_Task 1_.
In the records, return the lines from the one containing "How do I perform: Click the question" up to and including the one containing "point(1697,34)", copied as they stand.
═══ Text to read ═══
Soundings is a 36 foot long sculpture made up of three layers of Plexiglas. The front layer would be partially mirrorized and behind are two layers of Plexiglas with images of a wooden chair on them. Different lights behind the sheets of Plexiglas would vary in intensity based upon the amount of sound in the room and backlight the images so they would be visible through the mirror.

Robbie Robinson brought in Fred Waldhauer, who had designed the proportional control system for 9 Evenings, and I suggested they consult Cecil Coker, a scientist who was working in speech analysis at the Labs. Waldhauer, Coker and Rauschenberg got together and decided the sound would be divided into four frequency bands, so that a high-pitched voice or sound would trigger a different set of lights from a low-pitched voice or sound; that is, children would trigger different lights from adults standing beside them. – Billy Klüver

Soundings is also one of the earliest interactive media works that drew from the vocal sounds of the viewer to activate lights in the Plexiglass sculpture, which lit images of chairs. This work created an entirely new role for the viewer, rather than a passive recipient of the work, the viewer actively helps shape and effect its quality with the sound of their voice.
═══ Data ═══
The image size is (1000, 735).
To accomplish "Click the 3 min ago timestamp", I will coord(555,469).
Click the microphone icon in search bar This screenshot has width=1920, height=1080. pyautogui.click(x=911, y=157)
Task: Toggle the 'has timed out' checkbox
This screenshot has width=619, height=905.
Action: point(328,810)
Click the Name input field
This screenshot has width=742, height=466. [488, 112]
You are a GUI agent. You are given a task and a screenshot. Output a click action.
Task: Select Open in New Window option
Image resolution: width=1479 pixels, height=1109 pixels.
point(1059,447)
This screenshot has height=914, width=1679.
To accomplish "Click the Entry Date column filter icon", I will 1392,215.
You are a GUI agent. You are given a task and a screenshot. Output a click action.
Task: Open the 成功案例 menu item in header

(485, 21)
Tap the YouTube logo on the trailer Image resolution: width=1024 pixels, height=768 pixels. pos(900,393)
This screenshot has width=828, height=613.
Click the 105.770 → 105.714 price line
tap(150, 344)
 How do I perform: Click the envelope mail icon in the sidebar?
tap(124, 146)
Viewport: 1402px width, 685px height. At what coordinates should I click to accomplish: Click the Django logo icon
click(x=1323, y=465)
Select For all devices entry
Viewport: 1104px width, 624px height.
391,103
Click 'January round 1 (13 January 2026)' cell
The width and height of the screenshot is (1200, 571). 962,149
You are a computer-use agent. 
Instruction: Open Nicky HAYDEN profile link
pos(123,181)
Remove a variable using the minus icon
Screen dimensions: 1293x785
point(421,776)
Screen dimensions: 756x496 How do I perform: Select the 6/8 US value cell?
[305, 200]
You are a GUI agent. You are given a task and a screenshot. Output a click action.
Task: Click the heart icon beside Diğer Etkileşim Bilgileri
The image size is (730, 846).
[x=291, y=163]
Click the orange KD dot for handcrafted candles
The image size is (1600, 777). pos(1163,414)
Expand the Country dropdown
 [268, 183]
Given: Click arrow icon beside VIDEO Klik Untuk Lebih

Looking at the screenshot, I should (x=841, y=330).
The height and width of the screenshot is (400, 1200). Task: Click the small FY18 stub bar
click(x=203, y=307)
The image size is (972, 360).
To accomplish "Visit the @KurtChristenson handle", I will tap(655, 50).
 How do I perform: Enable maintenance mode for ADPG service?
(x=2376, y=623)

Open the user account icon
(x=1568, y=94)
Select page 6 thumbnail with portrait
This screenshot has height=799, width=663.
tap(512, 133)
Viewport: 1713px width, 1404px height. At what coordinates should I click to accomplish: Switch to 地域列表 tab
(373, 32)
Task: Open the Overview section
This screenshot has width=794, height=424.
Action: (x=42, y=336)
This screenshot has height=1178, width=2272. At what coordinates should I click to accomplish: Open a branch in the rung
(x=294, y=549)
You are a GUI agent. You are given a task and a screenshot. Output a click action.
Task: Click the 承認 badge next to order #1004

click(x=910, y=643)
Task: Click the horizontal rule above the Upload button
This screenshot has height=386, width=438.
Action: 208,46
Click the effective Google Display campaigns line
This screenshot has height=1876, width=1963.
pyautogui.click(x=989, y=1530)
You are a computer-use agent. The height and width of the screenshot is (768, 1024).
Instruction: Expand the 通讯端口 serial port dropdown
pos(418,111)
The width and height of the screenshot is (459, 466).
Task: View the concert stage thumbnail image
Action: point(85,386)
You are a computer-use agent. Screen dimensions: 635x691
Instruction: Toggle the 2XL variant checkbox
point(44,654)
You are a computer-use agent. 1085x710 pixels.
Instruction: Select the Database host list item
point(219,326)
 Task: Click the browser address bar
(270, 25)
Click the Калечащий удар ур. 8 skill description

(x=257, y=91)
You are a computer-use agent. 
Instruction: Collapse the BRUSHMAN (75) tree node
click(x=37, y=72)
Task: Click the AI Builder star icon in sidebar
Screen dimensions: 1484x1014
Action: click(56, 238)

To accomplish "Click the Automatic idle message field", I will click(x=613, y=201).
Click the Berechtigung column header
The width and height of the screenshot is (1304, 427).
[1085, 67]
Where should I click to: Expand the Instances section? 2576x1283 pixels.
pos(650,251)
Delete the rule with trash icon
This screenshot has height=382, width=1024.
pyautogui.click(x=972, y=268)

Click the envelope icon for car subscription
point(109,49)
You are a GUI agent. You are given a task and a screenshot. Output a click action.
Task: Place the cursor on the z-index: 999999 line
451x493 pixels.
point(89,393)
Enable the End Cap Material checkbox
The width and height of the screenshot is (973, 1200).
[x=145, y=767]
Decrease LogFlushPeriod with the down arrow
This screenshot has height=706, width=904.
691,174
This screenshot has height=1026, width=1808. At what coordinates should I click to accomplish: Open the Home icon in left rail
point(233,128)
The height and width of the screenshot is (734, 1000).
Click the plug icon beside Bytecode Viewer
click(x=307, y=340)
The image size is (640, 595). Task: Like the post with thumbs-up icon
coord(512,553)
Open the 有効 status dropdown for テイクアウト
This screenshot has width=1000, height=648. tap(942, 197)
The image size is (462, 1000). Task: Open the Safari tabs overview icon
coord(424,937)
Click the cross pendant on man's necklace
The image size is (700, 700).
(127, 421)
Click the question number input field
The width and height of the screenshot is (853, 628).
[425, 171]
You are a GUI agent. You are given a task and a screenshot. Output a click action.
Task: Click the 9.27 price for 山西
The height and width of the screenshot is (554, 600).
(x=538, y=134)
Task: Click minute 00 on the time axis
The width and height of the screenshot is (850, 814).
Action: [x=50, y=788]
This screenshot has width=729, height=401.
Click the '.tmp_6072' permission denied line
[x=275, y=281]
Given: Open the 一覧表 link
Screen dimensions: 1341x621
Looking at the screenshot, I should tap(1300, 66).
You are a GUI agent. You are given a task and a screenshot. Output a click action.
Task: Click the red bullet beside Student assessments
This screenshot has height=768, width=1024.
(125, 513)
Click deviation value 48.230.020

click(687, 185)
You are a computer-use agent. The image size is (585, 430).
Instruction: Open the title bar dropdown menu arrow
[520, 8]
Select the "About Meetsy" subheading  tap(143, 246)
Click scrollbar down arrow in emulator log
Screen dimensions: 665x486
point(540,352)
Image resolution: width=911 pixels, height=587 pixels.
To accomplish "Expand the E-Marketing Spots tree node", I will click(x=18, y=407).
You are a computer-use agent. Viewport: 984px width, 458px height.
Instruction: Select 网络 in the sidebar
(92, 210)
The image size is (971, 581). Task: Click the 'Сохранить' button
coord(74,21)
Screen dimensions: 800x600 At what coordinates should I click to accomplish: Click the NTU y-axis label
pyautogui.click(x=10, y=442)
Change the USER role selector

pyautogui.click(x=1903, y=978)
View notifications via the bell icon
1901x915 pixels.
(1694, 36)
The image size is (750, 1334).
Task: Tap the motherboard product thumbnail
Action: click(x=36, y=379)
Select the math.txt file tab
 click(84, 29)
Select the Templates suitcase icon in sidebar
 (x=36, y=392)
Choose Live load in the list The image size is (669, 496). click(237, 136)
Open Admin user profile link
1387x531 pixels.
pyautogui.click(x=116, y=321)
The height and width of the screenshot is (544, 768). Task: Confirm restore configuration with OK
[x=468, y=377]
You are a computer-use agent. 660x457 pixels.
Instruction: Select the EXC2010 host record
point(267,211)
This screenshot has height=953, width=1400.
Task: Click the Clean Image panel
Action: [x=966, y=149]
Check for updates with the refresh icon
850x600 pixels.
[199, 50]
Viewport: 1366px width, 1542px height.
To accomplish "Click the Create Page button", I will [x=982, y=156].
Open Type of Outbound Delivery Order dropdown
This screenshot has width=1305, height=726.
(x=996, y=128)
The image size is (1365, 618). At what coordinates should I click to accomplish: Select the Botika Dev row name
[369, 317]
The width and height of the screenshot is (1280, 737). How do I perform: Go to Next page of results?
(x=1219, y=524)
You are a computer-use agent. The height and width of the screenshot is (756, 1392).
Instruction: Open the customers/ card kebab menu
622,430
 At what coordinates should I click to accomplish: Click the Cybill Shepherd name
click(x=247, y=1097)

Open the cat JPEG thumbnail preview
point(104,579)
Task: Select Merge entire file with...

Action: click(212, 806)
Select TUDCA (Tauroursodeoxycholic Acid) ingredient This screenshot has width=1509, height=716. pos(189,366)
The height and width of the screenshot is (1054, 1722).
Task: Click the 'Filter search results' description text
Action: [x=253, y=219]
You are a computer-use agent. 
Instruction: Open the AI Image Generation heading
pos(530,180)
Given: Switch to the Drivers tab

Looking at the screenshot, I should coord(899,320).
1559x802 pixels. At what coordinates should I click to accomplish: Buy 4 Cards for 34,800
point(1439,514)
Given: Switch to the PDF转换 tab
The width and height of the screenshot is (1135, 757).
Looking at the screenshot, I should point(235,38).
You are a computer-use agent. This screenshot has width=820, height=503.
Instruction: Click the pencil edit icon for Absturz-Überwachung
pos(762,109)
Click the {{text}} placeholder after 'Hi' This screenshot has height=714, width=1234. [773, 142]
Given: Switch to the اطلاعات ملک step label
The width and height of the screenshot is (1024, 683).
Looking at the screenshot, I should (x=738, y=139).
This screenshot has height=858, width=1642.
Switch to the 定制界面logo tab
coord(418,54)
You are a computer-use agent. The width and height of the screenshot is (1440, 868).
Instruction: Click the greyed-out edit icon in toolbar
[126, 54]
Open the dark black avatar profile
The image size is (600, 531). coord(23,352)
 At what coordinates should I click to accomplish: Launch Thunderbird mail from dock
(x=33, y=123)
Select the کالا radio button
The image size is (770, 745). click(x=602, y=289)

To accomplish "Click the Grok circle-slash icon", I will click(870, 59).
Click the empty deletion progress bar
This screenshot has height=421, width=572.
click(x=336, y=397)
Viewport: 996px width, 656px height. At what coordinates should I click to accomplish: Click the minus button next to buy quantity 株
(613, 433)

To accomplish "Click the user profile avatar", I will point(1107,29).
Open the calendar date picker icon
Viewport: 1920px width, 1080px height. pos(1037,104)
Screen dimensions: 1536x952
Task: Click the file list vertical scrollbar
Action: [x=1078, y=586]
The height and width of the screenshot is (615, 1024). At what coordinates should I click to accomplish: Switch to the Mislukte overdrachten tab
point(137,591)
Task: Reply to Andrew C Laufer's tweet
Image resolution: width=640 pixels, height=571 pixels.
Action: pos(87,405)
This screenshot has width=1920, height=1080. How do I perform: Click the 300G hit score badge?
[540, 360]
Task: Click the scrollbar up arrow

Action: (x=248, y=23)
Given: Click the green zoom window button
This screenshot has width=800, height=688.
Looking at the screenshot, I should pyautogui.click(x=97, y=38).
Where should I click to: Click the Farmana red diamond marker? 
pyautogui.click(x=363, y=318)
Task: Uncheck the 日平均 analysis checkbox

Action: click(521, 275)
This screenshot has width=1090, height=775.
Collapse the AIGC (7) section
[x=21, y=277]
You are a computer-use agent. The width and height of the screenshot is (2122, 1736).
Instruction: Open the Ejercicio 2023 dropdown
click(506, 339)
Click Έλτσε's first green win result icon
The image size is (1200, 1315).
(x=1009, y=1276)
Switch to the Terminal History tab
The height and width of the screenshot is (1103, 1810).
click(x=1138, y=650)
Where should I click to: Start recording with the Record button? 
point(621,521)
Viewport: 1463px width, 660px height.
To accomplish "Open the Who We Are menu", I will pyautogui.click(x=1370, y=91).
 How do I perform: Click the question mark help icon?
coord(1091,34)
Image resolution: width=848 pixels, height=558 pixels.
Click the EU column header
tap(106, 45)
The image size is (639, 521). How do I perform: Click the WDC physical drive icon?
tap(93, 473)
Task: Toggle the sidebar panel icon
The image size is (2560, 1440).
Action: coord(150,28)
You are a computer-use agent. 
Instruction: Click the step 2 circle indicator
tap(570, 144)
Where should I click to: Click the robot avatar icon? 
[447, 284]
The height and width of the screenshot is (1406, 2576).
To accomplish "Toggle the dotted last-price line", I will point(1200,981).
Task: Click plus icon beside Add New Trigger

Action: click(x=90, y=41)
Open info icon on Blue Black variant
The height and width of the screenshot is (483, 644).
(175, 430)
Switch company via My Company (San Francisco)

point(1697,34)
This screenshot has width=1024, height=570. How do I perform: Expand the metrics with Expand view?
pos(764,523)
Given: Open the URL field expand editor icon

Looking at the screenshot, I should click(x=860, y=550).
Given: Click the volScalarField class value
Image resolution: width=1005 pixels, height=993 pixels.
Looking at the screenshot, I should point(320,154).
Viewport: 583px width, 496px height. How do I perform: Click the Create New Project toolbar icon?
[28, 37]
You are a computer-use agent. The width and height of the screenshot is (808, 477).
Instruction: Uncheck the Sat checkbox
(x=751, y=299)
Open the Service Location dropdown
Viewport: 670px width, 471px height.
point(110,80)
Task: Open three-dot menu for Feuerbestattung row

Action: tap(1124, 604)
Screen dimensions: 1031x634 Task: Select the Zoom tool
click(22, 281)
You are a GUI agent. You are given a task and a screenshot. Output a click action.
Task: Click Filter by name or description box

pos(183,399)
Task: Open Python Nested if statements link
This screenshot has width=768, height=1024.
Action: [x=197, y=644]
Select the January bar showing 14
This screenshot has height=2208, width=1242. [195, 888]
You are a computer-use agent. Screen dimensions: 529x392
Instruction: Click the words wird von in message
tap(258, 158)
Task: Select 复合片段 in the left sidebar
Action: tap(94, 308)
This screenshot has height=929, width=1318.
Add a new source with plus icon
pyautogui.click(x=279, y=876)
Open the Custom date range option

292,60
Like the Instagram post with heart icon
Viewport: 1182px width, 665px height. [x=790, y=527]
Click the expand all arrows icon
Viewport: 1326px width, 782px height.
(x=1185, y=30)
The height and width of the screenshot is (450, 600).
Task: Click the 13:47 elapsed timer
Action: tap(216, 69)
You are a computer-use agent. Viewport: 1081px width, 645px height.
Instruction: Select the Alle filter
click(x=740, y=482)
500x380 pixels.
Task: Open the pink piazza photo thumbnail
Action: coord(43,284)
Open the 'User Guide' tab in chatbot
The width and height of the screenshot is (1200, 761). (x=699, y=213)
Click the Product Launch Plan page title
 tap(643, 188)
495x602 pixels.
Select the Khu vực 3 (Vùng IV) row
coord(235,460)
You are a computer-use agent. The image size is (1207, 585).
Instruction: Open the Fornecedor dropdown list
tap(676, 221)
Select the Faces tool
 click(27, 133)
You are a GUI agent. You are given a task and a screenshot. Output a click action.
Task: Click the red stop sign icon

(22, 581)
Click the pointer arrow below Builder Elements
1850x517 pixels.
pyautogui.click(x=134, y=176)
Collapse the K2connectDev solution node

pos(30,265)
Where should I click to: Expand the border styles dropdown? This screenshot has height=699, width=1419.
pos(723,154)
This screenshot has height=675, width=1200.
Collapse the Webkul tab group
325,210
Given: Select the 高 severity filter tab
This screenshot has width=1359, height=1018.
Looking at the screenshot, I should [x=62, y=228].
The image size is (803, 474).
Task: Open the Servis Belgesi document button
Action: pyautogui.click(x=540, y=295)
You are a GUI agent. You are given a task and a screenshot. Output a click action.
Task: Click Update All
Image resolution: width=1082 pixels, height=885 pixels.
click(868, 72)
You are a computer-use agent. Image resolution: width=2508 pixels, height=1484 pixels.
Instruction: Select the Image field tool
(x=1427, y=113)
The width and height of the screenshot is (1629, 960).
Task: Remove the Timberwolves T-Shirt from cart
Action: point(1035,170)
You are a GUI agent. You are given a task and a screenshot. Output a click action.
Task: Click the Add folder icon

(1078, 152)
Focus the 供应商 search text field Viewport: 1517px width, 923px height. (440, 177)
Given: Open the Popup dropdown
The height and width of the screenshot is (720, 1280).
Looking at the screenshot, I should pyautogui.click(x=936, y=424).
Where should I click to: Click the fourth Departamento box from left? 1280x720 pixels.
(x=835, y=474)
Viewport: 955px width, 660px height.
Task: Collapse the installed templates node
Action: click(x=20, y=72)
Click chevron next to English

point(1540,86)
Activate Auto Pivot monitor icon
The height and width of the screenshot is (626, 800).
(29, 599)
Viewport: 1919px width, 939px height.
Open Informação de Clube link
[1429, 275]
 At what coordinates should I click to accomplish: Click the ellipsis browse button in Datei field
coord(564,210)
═══
_Task 2_.
Carry the text about the Soundings sculpture forward from its final sentence.

_Task response 1_.
 How do I perform: Click the question mark help icon?
coord(1091,34)
Image resolution: width=848 pixels, height=558 pixels.
Click the EU column header
tap(106, 45)
The image size is (639, 521). How do I perform: Click the WDC physical drive icon?
tap(93, 473)
Task: Toggle the sidebar panel icon
The image size is (2560, 1440).
Action: coord(150,28)
You are a computer-use agent. 
Instruction: Click the step 2 circle indicator
tap(570, 144)
Where should I click to: Click the robot avatar icon? 
[447, 284]
The height and width of the screenshot is (1406, 2576).
To accomplish "Toggle the dotted last-price line", I will point(1200,981).
Task: Click plus icon beside Add New Trigger

Action: click(x=90, y=41)
Open info icon on Blue Black variant
The height and width of the screenshot is (483, 644).
(175, 430)
Switch company via My Company (San Francisco)

point(1697,34)

_Task response 2_.
Robert Rauschenberg

Robert Rauschenberg (1925 – 2008) is considered one of the pre-eminent 20th century artists. He was originally associated with the “New York School,” along with painter Jasper Johns and composer John Cage. Rauschenberg is best known for his “Combines” and “Assemblages,” which make use of found objects and appropriated materials to create collages combined with painting and sculpture. He was also known for his performance art from the 1960s. Rauschenberg collaborated extensively with John Cage and Merce Cunningham, and designed sets for the Merce Cunningham Dance Company.

Robert Rauschenberg, Retrospective, collage (1964)

Readings

Hence “Cybernetics,” which I derived from the Greek word kubernetes, or “steersman,” the same Greek word from which we eventually derive our word “governor.” – Norbert Wiener

Norbert Wiener

The idea of “steersman” comes term for steersman who navigates the boat, in which the human being is given leverage on the control of the machine, in many cases, a machine much larger and more powerful on the human, such as a boat or ship.

Greek boat with steersman

When I control the actions of another person, I communicate a message to him… Furthermore, if my control is to be effective I must take cognizance of any messages from him which may indicate that the order is understood and has been obeyed.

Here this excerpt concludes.